**Requirement**
Would you copy only the lines below, from the one containing "Given: Select the 用紙 page cell in back dialog" through the very last one, leaving the pictures out?

**Dataset entries**
*** Begin section ***

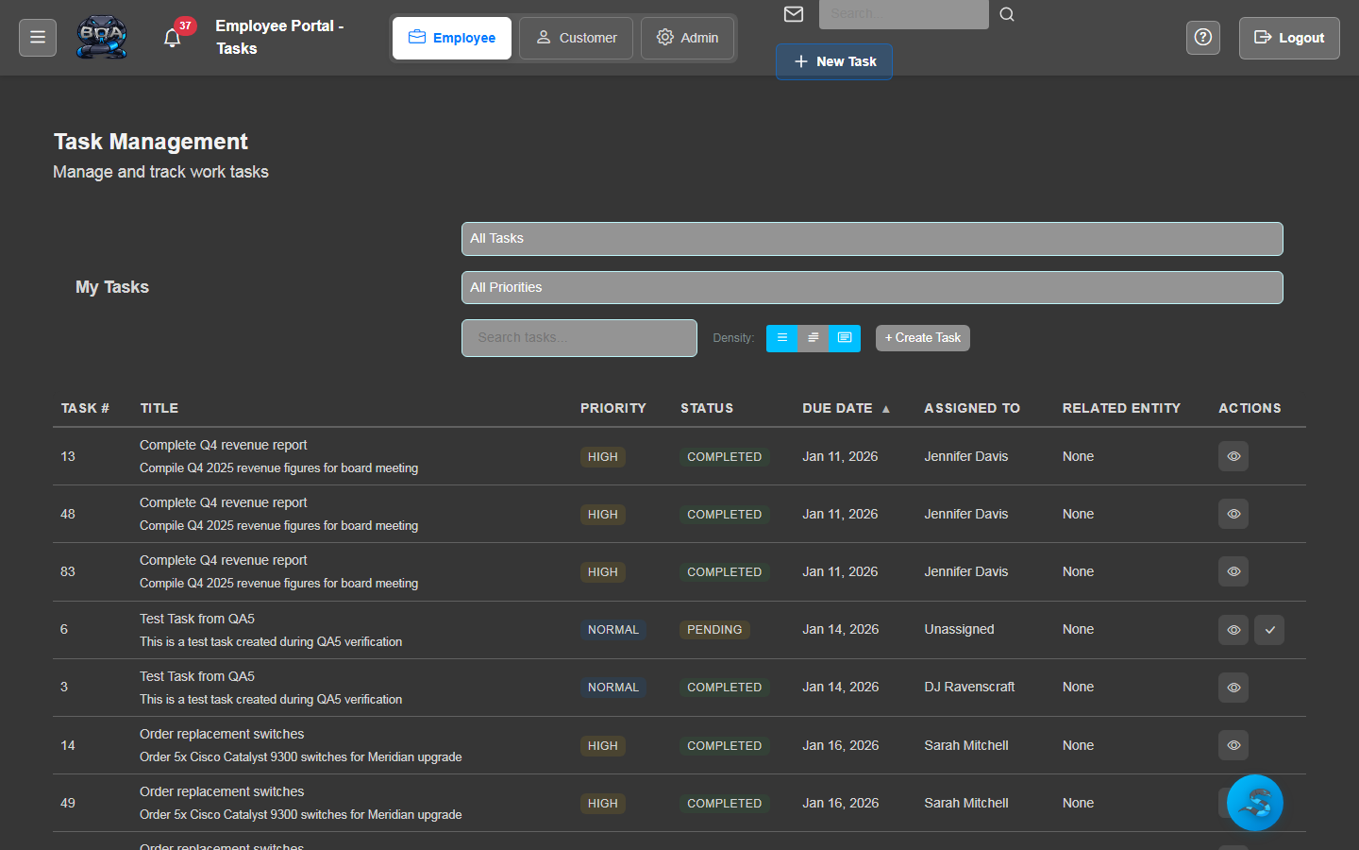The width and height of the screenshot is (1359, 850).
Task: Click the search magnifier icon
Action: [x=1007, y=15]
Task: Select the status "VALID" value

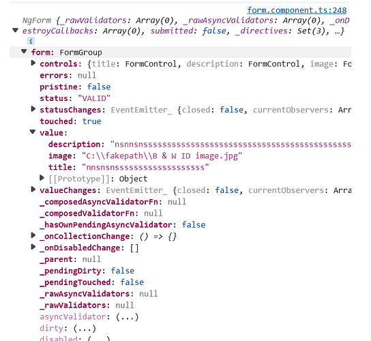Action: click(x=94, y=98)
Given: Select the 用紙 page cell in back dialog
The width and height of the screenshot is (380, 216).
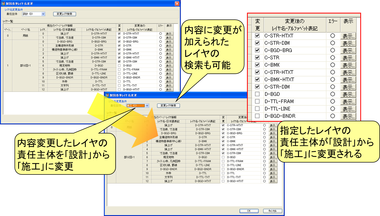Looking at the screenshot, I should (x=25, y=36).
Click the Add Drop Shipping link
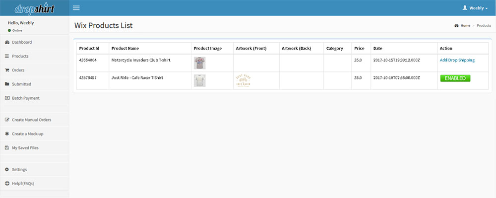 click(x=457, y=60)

*** End section ***

**Result of this task**
Given: Select the 用紙 page cell in back dialog
The width and height of the screenshot is (380, 216).
Looking at the screenshot, I should (x=25, y=36).
Click the Add Drop Shipping link
 click(x=457, y=60)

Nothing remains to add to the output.